WHAT YOU HAVE TO DO
All of the records listed below should be retyped exactly.

##############################

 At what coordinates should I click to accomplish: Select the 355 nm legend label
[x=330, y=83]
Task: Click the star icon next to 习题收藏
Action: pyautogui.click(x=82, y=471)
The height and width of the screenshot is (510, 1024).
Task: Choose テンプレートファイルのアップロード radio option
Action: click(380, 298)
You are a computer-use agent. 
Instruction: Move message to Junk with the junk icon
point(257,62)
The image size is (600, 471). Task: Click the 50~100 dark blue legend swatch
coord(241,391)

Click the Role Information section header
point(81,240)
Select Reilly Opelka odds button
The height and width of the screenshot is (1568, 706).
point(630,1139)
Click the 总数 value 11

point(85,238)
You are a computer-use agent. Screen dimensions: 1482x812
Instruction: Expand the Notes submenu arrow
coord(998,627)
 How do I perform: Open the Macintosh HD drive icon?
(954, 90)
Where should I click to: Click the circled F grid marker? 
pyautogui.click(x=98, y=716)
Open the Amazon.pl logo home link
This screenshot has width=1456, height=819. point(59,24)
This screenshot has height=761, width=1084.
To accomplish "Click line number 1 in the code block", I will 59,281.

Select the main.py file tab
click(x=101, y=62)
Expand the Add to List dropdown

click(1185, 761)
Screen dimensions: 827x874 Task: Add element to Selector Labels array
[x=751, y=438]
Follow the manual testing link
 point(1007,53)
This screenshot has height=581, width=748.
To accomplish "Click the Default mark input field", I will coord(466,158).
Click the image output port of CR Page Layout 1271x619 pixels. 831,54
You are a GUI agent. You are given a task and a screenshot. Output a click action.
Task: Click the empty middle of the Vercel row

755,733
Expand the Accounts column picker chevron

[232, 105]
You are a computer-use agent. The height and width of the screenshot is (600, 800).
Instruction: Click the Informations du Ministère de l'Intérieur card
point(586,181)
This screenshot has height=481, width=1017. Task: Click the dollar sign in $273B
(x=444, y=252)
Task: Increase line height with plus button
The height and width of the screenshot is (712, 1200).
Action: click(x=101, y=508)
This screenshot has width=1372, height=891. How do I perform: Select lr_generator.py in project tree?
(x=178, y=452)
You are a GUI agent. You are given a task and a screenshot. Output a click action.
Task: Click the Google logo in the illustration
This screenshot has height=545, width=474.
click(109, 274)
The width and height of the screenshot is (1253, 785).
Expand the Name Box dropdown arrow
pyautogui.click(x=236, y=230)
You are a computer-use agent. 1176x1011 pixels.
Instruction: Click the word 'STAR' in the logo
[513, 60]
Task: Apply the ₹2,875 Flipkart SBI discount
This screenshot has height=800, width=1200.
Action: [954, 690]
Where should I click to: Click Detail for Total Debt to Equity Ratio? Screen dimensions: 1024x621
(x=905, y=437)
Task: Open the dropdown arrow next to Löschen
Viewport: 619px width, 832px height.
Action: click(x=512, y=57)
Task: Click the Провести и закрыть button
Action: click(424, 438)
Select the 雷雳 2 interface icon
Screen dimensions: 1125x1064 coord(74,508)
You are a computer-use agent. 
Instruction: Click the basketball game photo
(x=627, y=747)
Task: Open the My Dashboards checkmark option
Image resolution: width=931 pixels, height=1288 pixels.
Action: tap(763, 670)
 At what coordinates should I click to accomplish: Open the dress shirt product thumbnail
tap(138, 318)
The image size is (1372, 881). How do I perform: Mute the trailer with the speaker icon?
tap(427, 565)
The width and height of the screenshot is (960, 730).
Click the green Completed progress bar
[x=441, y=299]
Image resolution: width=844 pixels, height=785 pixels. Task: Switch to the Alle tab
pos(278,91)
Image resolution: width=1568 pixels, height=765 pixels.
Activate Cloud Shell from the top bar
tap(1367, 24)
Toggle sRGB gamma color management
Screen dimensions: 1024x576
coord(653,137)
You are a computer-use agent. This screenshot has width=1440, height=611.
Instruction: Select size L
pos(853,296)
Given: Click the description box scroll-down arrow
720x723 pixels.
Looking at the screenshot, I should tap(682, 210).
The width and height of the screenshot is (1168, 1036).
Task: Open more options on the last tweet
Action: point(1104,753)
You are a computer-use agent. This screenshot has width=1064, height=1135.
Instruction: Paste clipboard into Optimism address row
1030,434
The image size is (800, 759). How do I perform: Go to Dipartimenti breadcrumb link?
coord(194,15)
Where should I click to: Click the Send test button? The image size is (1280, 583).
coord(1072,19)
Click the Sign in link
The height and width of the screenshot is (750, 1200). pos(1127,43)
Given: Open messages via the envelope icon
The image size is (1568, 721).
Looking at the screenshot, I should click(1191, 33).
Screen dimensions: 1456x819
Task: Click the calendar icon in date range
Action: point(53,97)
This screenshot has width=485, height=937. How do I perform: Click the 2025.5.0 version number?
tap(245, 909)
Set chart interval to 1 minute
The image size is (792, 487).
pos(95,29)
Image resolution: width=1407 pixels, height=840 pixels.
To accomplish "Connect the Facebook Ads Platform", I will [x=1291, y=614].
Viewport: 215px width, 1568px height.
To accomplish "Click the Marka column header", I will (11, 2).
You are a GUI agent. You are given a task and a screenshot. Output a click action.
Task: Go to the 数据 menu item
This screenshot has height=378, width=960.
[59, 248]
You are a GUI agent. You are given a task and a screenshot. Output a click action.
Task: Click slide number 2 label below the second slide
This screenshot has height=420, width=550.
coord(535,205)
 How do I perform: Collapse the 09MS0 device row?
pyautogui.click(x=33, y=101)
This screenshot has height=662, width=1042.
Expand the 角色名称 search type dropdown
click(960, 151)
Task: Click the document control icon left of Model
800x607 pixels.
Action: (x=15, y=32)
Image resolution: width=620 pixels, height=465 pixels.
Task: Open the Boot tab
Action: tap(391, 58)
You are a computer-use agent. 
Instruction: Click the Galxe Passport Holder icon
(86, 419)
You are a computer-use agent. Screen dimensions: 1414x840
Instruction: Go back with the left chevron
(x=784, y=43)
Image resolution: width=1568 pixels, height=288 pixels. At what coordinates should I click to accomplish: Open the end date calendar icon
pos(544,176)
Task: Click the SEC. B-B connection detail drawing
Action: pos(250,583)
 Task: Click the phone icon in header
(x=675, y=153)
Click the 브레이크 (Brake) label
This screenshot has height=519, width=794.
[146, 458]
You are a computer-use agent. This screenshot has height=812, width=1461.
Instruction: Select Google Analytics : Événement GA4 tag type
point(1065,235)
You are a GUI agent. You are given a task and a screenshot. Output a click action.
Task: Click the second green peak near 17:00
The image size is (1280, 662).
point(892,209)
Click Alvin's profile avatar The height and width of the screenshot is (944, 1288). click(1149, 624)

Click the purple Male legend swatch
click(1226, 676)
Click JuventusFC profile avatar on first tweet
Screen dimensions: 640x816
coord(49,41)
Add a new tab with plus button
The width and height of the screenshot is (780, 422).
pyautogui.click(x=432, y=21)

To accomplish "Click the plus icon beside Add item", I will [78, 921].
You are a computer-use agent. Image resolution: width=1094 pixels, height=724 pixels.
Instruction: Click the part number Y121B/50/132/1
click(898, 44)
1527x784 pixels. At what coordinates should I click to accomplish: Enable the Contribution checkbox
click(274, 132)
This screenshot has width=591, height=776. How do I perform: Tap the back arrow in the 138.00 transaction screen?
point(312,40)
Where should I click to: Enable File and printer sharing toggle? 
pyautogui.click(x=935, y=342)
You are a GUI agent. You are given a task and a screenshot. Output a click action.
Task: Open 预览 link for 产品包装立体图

##############################

RESULT OF THE EXERCISE
 At what coordinates should I click to accomplish: Select the 355 nm legend label
[x=330, y=83]
Task: Click the star icon next to 习题收藏
Action: pyautogui.click(x=82, y=471)
The height and width of the screenshot is (510, 1024).
Task: Choose テンプレートファイルのアップロード radio option
Action: click(380, 298)
You are a computer-use agent. 
Instruction: Move message to Junk with the junk icon
point(257,62)
The image size is (600, 471). Task: Click the 50~100 dark blue legend swatch
coord(241,391)

Click the Role Information section header
point(81,240)
Select Reilly Opelka odds button
The height and width of the screenshot is (1568, 706).
point(630,1139)
Click the 总数 value 11

point(85,238)
You are a computer-use agent. Screen dimensions: 1482x812
Instruction: Expand the Notes submenu arrow
coord(998,627)
 How do I perform: Open the Macintosh HD drive icon?
(954, 90)
Where should I click to: Click the circled F grid marker? 
pyautogui.click(x=98, y=716)
Open the Amazon.pl logo home link
This screenshot has width=1456, height=819. point(59,24)
This screenshot has height=761, width=1084.
To accomplish "Click line number 1 in the code block", I will 59,281.

Select the main.py file tab
click(x=101, y=62)
Expand the Add to List dropdown

click(1185, 761)
Screen dimensions: 827x874 Task: Add element to Selector Labels array
[x=751, y=438]
Follow the manual testing link
 point(1007,53)
This screenshot has height=581, width=748.
To accomplish "Click the Default mark input field", I will coord(466,158).
Click the image output port of CR Page Layout 1271x619 pixels. 831,54
You are a GUI agent. You are given a task and a screenshot. Output a click action.
Task: Click the empty middle of the Vercel row

755,733
Expand the Accounts column picker chevron

[232, 105]
You are a computer-use agent. The height and width of the screenshot is (600, 800).
Instruction: Click the Informations du Ministère de l'Intérieur card
point(586,181)
This screenshot has height=481, width=1017. Task: Click the dollar sign in $273B
(x=444, y=252)
Task: Increase line height with plus button
The height and width of the screenshot is (712, 1200).
Action: click(x=101, y=508)
This screenshot has width=1372, height=891. How do I perform: Select lr_generator.py in project tree?
(x=178, y=452)
You are a GUI agent. You are given a task and a screenshot. Output a click action.
Task: Click the Google logo in the illustration
This screenshot has height=545, width=474.
click(109, 274)
The width and height of the screenshot is (1253, 785).
Expand the Name Box dropdown arrow
pyautogui.click(x=236, y=230)
You are a computer-use agent. 1176x1011 pixels.
Instruction: Click the word 'STAR' in the logo
[513, 60]
Task: Apply the ₹2,875 Flipkart SBI discount
This screenshot has height=800, width=1200.
Action: [954, 690]
Where should I click to: Click Detail for Total Debt to Equity Ratio? Screen dimensions: 1024x621
(x=905, y=437)
Task: Open the dropdown arrow next to Löschen
Viewport: 619px width, 832px height.
Action: click(x=512, y=57)
Task: Click the Провести и закрыть button
Action: click(424, 438)
Select the 雷雳 2 interface icon
Screen dimensions: 1125x1064 coord(74,508)
You are a computer-use agent. 
Instruction: Click the basketball game photo
(x=627, y=747)
Task: Open the My Dashboards checkmark option
Image resolution: width=931 pixels, height=1288 pixels.
Action: tap(763, 670)
 At what coordinates should I click to accomplish: Open the dress shirt product thumbnail
tap(138, 318)
The image size is (1372, 881). How do I perform: Mute the trailer with the speaker icon?
tap(427, 565)
The width and height of the screenshot is (960, 730).
Click the green Completed progress bar
[x=441, y=299]
Image resolution: width=844 pixels, height=785 pixels. Task: Switch to the Alle tab
pos(278,91)
Image resolution: width=1568 pixels, height=765 pixels.
Activate Cloud Shell from the top bar
tap(1367, 24)
Toggle sRGB gamma color management
Screen dimensions: 1024x576
coord(653,137)
You are a computer-use agent. This screenshot has width=1440, height=611.
Instruction: Select size L
pos(853,296)
Given: Click the description box scroll-down arrow
720x723 pixels.
Looking at the screenshot, I should tap(682, 210).
The width and height of the screenshot is (1168, 1036).
Task: Open more options on the last tweet
Action: point(1104,753)
You are a computer-use agent. This screenshot has width=1064, height=1135.
Instruction: Paste clipboard into Optimism address row
1030,434
The image size is (800, 759). How do I perform: Go to Dipartimenti breadcrumb link?
coord(194,15)
Where should I click to: Click the Send test button? The image size is (1280, 583).
coord(1072,19)
Click the Sign in link
The height and width of the screenshot is (750, 1200). pos(1127,43)
Given: Open messages via the envelope icon
The image size is (1568, 721).
Looking at the screenshot, I should click(1191, 33).
Screen dimensions: 1456x819
Task: Click the calendar icon in date range
Action: point(53,97)
This screenshot has width=485, height=937. How do I perform: Click the 2025.5.0 version number?
tap(245, 909)
Set chart interval to 1 minute
The image size is (792, 487).
pos(95,29)
Image resolution: width=1407 pixels, height=840 pixels.
To accomplish "Connect the Facebook Ads Platform", I will [x=1291, y=614].
Viewport: 215px width, 1568px height.
To accomplish "Click the Marka column header", I will (11, 2).
You are a GUI agent. You are given a task and a screenshot. Output a click action.
Task: Go to the 数据 menu item
This screenshot has height=378, width=960.
[59, 248]
You are a GUI agent. You are given a task and a screenshot. Output a click action.
Task: Click slide number 2 label below the second slide
This screenshot has height=420, width=550.
coord(535,205)
 How do I perform: Collapse the 09MS0 device row?
pyautogui.click(x=33, y=101)
This screenshot has height=662, width=1042.
Expand the 角色名称 search type dropdown
click(960, 151)
Task: Click the document control icon left of Model
800x607 pixels.
Action: (x=15, y=32)
Image resolution: width=620 pixels, height=465 pixels.
Task: Open the Boot tab
Action: tap(391, 58)
You are a computer-use agent. 
Instruction: Click the Galxe Passport Holder icon
(86, 419)
You are a computer-use agent. Screen dimensions: 1414x840
Instruction: Go back with the left chevron
(x=784, y=43)
Image resolution: width=1568 pixels, height=288 pixels. At what coordinates should I click to accomplish: Open the end date calendar icon
pos(544,176)
Task: Click the SEC. B-B connection detail drawing
Action: pos(250,583)
 Task: Click the phone icon in header
(x=675, y=153)
Click the 브레이크 (Brake) label
This screenshot has height=519, width=794.
[146, 458]
You are a computer-use agent. This screenshot has height=812, width=1461.
Instruction: Select Google Analytics : Événement GA4 tag type
point(1065,235)
You are a GUI agent. You are given a task and a screenshot. Output a click action.
Task: Click the second green peak near 17:00
The image size is (1280, 662).
point(892,209)
Click Alvin's profile avatar The height and width of the screenshot is (944, 1288). click(1149, 624)

Click the purple Male legend swatch
click(1226, 676)
Click JuventusFC profile avatar on first tweet
Screen dimensions: 640x816
coord(49,41)
Add a new tab with plus button
The width and height of the screenshot is (780, 422).
pyautogui.click(x=432, y=21)

To accomplish "Click the plus icon beside Add item", I will [78, 921].
You are a computer-use agent. Image resolution: width=1094 pixels, height=724 pixels.
Instruction: Click the part number Y121B/50/132/1
click(898, 44)
1527x784 pixels. At what coordinates should I click to accomplish: Enable the Contribution checkbox
click(274, 132)
This screenshot has width=591, height=776. How do I perform: Tap the back arrow in the 138.00 transaction screen?
point(312,40)
Where should I click to: Enable File and printer sharing toggle? 
pyautogui.click(x=935, y=342)
You are a GUI agent. You are given a task and a screenshot. Output a click action.
Task: Open 预览 link for 产品包装立体图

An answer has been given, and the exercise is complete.